I had a hard time with that at first. Hated it. Got used to it and now I can't imagine not having it.

Rich


----------



## Rich (Feb 22, 2007)

Athenian said:


> Since the THR22 carries an additional monthly charge, I'm pretty sure you can ask for one specifically and get it. DirecTV certainly isn't going to include it in the general upgrade pool and end up with people being randomly hit with the TiVo charge.
> 
> Athena


You really think that's beyond them?

Rich


----------



## Rich (Feb 22, 2007)

dualsub2006 said:


> So, when you have to return it to D* they are likely to charge you for opening the box and replacing the drive. $550 (or was it $600?) and then whatever D* charges for a leased box that has been opened.
> 
> Seems like a good deal to me.


You would lose the box too, I believe. But it would be easier to get one and put an external HDD on it. Cheaper, too. Weaknees is out there for the "technically challenged" folks who just don't mind spending the outrageous prices they charge.

Rich


----------



## midas69 (Jan 30, 2008)

Average user said:


> Bummer about not being able to watch TV while you're surfing the guide. Thanks again for your help!


Unless it's different than the older Tivos, if you use the Tivo guide, rather than the grid style, it superimposes the guide over the picture.


----------



## Athenian (Nov 16, 2005)

Rich said:


> I had a hard time with that at first. Hated it. Got used to it and now I can't imagine not having it.
> 
> Rich


Well we had it with the R15 and the U-Verse receivers -- we never did like it and are glad it's gone from the DirecTiVo. If I could turn it off from the HR24, I would.

Actually, after 3½ days of using both units, I would gladly return the HR24 if it weren't for 3D support.


----------



## Rich (Feb 22, 2007)

Athenian said:


> Well we had it with the R15 and the U-Verse receivers -- we never did like it and are glad it's gone from the DirecTiVo. If I could turn it off from the HR24, I would.
> 
> Actually, after 3½ days of using both units, I would gladly return the HR24 if it weren't for 3D support.


We've been asked not to post negatively. I'm having a hard time doing that.

Rich


----------



## dpeters11 (May 30, 2007)

"Rich" said:


> You really think that's beyond them?
> 
> Rich


It's in a completely different class. It wold be like a bad hr24 being replaced by an H24.


----------



## Mike Bertelson (Jan 24, 2007)

Rich said:


> We've been asked not to post negatively.

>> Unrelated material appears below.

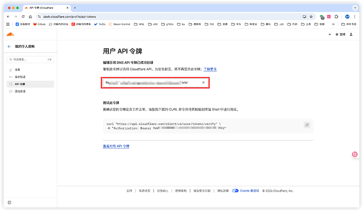Click the 了解更多 link

pos(210,69)
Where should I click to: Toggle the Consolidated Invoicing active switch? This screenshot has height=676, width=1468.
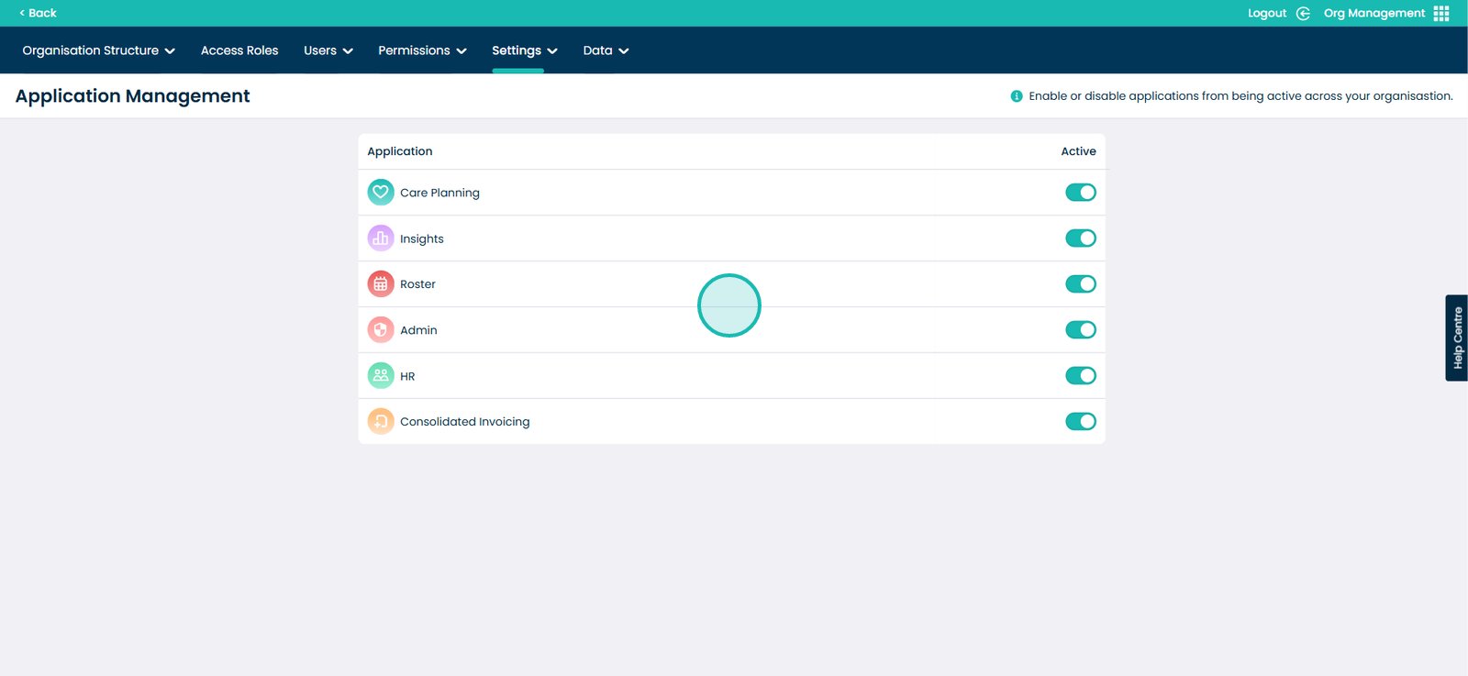tap(1080, 421)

I'm having a hard time doing that.
> 
> Rich


If you have valid comment about the unit make it. Just don't be negative about others opinions.

While I quoted Rich's post this really applies to everyone. If you're discussing the topic and not the comments of others we shouldn't have any problems...and yes, We are watching. 

Mike


----------



## poppo (Oct 10, 2006)

Athenian said:


> I find it distracting to have something else going on when I'm trying to program a unit. And my senior parents frequently get confused when the sound doesn't match what is actually on the screen.


Ummm.... mute button?


----------



## GovGeek (Dec 9, 2010)

Just got my THR22-100. Snapped a few side x side pics with my "old" HR22-700. I've only had it for 72 hrs. AND I LOVE IT! So glad to have everything I once loved about my HR10-250's... unlimited season passes, suggestions, 1-button tuner switching, wishlists (that allow keyword exclusions), Thumbs down/up in real time (goodbye infomercials!). It's worth a premium price, low-def menu and all. (PS, D* nearly "gave" this to me as I didn't pay anywhere over $50 for the upgrade. I like to believe it's because I've been loyal since 1995)


----------



## jhrice (Dec 21, 2011)

My only regret so far is that I might have gotten a far better $$$ had I read that some of you got a very attractive price on these. I paid $150 and I have been with D-TV since 1996. You better believe I would have worked at it had I known they would be so kind to some of you so early!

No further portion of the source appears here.